-- DATA IN THIS EXERCISE --
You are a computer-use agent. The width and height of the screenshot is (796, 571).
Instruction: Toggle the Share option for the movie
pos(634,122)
---
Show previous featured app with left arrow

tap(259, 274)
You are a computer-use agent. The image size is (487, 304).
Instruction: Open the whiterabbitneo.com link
* * *
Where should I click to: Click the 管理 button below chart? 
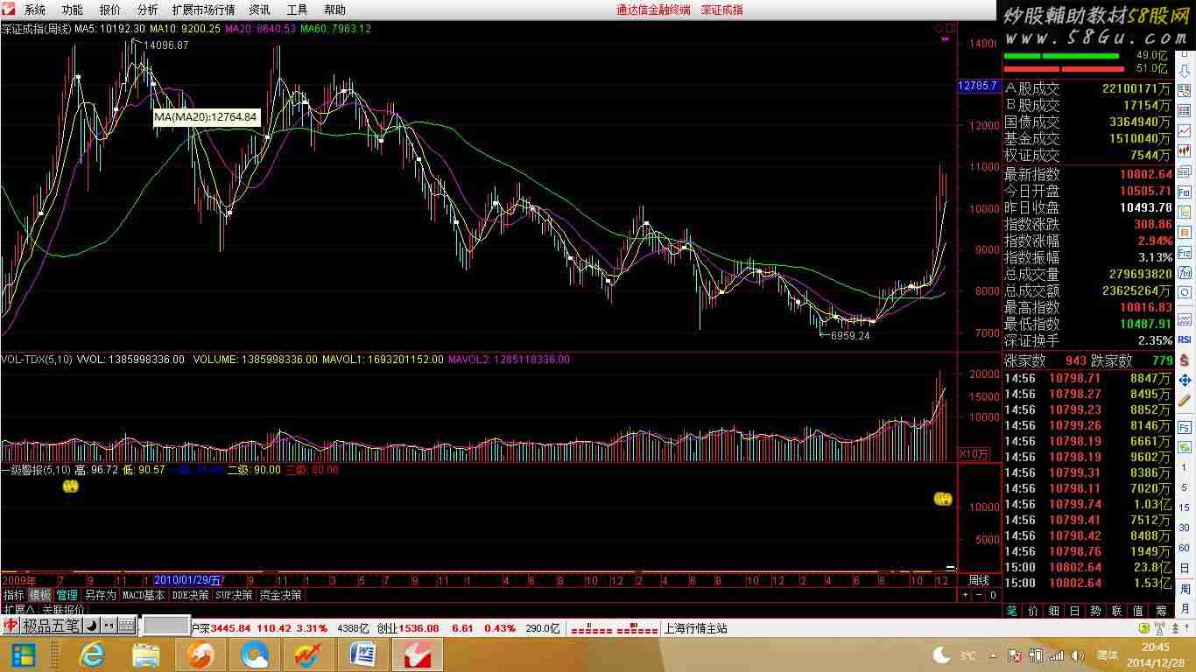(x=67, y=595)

-- PROBLEM STATEMENT --
Return all lines above that mention the word "agent".

-- WRITTEN ANSWER --
You are a computer-use agent. The width and height of the screenshot is (796, 571).
You are a computer-use agent. The image size is (487, 304).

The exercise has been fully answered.